__Supplied material__.

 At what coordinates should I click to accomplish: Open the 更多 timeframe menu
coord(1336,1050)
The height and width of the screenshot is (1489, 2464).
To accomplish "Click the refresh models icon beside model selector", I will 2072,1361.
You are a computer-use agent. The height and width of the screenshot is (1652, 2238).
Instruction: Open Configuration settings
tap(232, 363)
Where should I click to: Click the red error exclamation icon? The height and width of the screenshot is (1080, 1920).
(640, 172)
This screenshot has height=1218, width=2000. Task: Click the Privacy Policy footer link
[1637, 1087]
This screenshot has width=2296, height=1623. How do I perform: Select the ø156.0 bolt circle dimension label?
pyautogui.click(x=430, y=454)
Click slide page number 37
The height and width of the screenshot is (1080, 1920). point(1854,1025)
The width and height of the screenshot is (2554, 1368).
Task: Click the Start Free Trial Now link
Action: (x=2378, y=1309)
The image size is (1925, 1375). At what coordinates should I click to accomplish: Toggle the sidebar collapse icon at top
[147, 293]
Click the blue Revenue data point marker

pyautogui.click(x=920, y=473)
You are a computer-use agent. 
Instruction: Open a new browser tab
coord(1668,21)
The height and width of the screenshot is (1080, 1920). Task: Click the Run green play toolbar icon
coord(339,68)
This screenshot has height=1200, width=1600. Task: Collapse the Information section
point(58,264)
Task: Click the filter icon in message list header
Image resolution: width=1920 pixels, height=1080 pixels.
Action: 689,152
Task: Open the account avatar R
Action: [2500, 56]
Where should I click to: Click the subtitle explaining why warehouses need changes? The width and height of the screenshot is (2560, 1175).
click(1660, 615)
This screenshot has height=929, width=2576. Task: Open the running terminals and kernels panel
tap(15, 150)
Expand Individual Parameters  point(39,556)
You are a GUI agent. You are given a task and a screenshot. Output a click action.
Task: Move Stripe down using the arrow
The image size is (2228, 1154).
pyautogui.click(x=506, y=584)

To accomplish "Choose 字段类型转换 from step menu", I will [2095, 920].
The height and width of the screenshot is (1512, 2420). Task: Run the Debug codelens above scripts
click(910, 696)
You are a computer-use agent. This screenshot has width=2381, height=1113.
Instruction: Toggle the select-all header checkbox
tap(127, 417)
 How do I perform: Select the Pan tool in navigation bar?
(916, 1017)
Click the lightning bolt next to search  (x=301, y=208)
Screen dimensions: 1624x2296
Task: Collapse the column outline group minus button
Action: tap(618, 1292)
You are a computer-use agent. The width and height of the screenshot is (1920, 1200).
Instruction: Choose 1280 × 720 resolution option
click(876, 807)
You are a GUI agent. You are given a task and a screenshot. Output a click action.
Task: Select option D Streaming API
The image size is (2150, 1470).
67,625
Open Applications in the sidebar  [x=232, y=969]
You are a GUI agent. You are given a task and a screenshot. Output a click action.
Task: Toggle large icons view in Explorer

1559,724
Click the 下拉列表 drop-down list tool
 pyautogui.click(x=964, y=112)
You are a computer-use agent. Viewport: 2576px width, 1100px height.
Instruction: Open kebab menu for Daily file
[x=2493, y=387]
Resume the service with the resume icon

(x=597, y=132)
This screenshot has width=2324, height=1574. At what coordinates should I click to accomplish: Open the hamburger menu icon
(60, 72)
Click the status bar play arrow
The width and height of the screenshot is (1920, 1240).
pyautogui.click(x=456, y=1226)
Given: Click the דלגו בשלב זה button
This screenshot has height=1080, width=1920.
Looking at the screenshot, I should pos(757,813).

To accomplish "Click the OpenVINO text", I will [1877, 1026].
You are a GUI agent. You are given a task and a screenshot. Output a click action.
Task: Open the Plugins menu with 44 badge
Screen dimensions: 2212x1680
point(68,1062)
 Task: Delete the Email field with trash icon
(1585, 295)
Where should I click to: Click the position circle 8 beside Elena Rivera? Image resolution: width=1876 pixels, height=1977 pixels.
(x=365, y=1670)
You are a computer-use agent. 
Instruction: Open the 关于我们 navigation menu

__Task brief__. Show, from the material above, each line that includes the string "computer".

__Output below__.
You are a computer-use agent. The height and width of the screenshot is (1652, 2238).
You are a computer-use agent. 
You are a computer-use agent. This screenshot has width=2381, height=1113.
You are a computer-use agent. The width and height of the screenshot is (1920, 1200).
You are a computer-use agent. Viewport: 2576px width, 1100px height.
You are a computer-use agent. 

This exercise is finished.